Avec le nouveau décret, les candidats à la détention d'une arme à feu ne devront plus justifier d'un besoin "subjectif" de se défendre, en faisant par exemple état de menaces spécifiques. "Le grand problème de la loi précédente était le fait de devoir prouver la nécessité (de la détention d'une arme, ndlr), selon des critères à la limite du subjectif", a expliqué Jair Bolsonaro.

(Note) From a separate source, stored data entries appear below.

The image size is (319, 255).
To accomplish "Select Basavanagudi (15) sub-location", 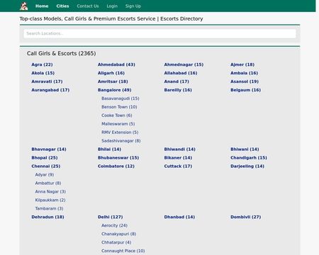I will (121, 98).
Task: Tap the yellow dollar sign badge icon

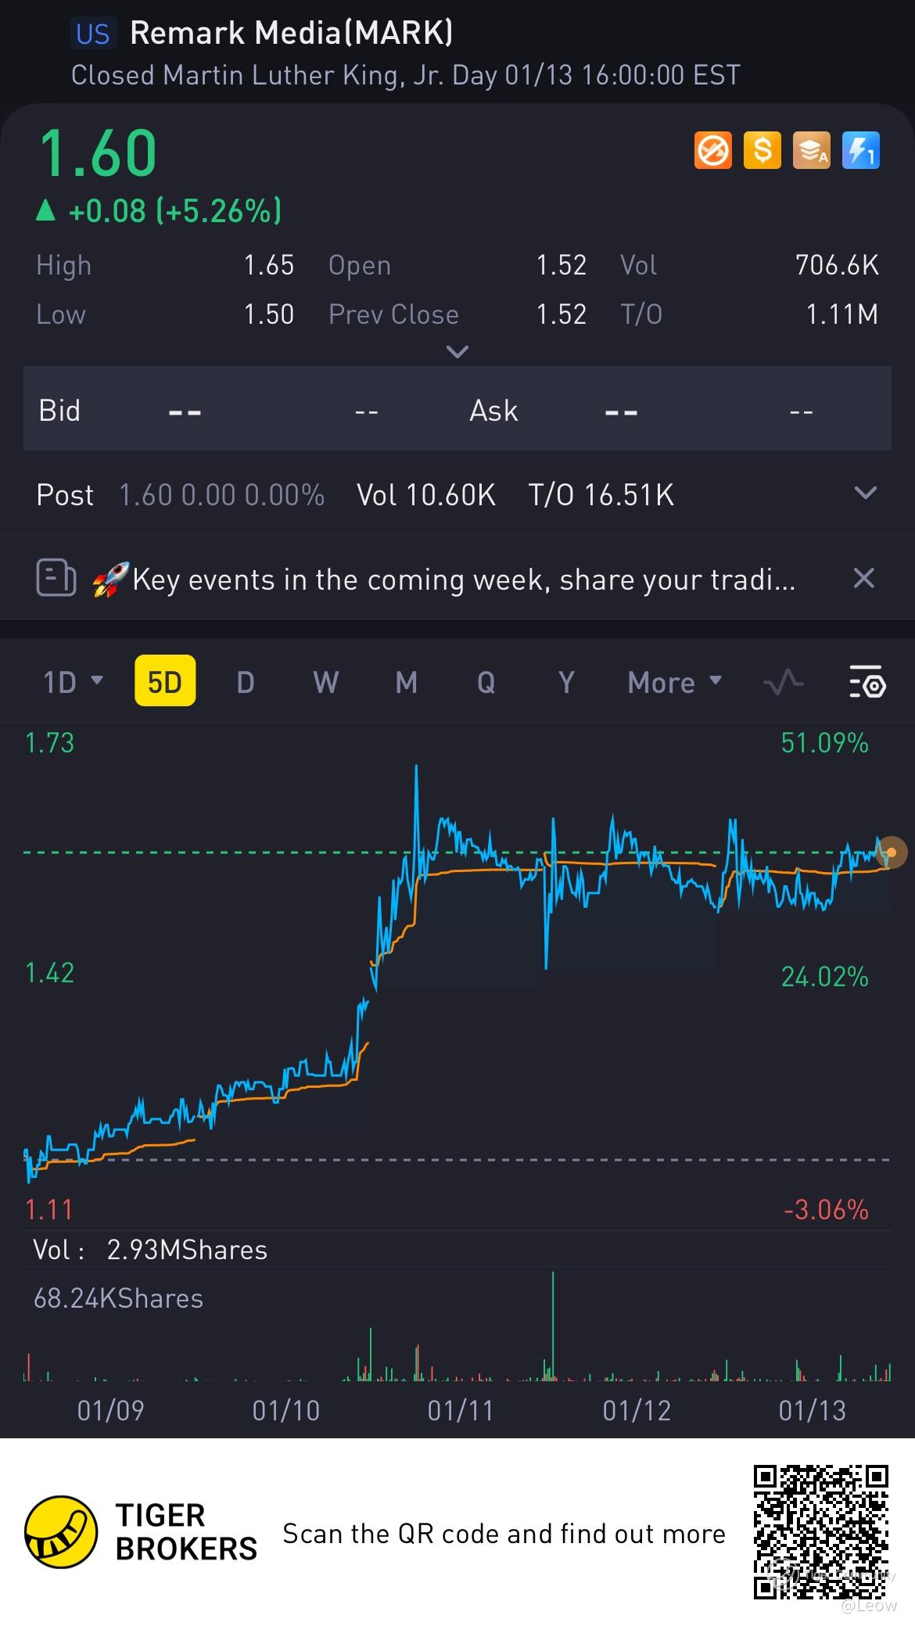Action: [762, 150]
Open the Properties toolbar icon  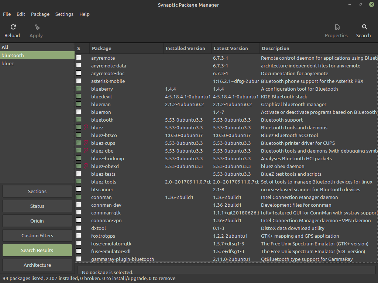[337, 27]
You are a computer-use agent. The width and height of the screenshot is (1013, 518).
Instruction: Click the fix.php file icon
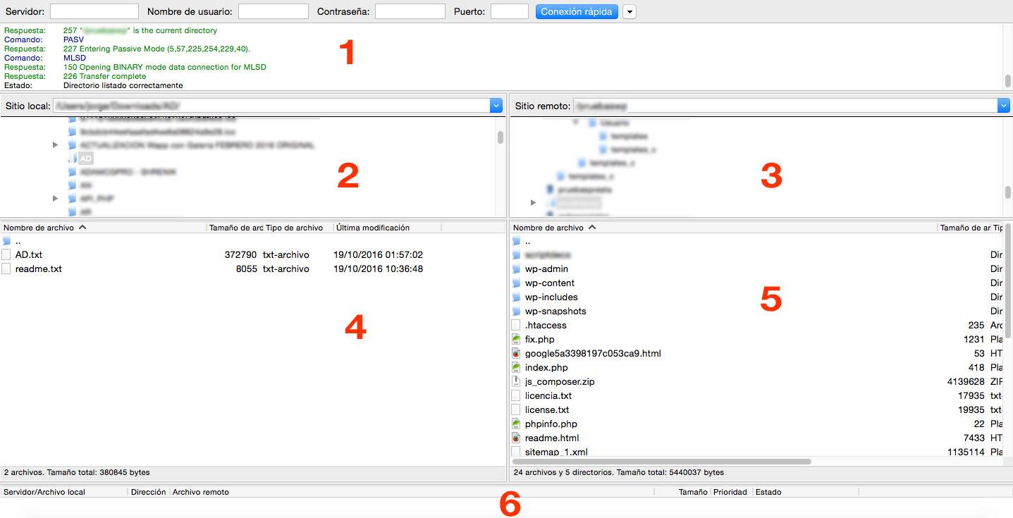click(x=516, y=340)
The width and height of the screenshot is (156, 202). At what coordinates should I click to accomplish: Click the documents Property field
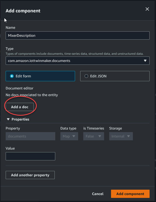(30, 136)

Un taux d'homicide trois fois supérieur au seuil de l'ONU
Cette nécessité devient "effective" dans les États du Brésil où le taux d'homicide est supérieur à 10 pour 100.000 habitants, autant dire tout l'immense territoire brésilien. "C'est exactement ça. Dans tout le pays, tout citoyen a le droit de faire une demande de détention d'armes", a confirmé peu de temps après le chef de gouvernement, Onyx Lorenzoni, interrogé par la chaîne locale Globonews. Le taux d'homicide dans le géant d'Amérique latine est de 30,8 pour 100.000 habitants, trois fois supérieur à celui de 10 pour 100.000 considéré par l'ONU comme le seuil de violence endémique.

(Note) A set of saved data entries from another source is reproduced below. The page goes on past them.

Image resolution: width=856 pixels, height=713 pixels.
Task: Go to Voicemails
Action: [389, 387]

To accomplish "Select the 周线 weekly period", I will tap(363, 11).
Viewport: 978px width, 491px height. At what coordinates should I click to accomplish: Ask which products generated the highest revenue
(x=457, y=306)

Chaque citoyen pourra détenir jusqu'à quatre armes, et bien plus encore dans le cas des multi-propriétaires terriens des zones rurales. Un geste de Jair Bolsonaro à l'égard de ses soutiens, souvent aux prises avec des révoltes de paysans sans terre ou des populations indigènes. Certaines restrictions sont inchangées : il faut toujours être âgé de 25 ans au moins, avoir un casier judiciaire vierge, une occupation légale et avoir passé une évaluation psychologique et technique.

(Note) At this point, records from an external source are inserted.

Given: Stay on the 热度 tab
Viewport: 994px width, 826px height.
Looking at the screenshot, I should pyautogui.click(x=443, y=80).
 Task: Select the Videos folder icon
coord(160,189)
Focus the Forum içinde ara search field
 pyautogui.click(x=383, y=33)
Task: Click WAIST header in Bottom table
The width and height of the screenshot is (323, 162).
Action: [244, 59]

61% des Brésiliens opposés à la détention d'armes
"Plus la population est armée, moins il y a de violence, a osé Lorenzoni. Pourquoi ? Parce que, partout dans le monde, les bandits ont peur des gens armés". Loin de faire l'unanimité au sein de la population, cet argument est contesté par des ONG, ainsi que par des spécialistes de questions de sécurité. "Tout le monde sait que plus d'armes en circulation signifie plus de morts et plus de violence. Et le nombre de victimes va probablement augmenter du côté des citoyens lambda qui n'ont pas l'habitude de manier des armes à feu", a expliqué à l'AFP Silva Ramos, du Centre de recherches sur la sécurité et la citoyenneté (Cesec). "C'est très inquiétant, parce que le citoyen devient responsable de sa propre sécurité. C'est comme si Bolsonaro disait: 'Achète ton arme, maintenant, sinon ne te plains pas auprès de moi si les homicides ont augmenté'".
Un sondage réalisé fin décembre par l'institut Datafolha montrait que 61% des Brésiliens étaient opposés à la détention d'armes par la population, contre 55% au moment de la précédente enquête de ce type, en octobre.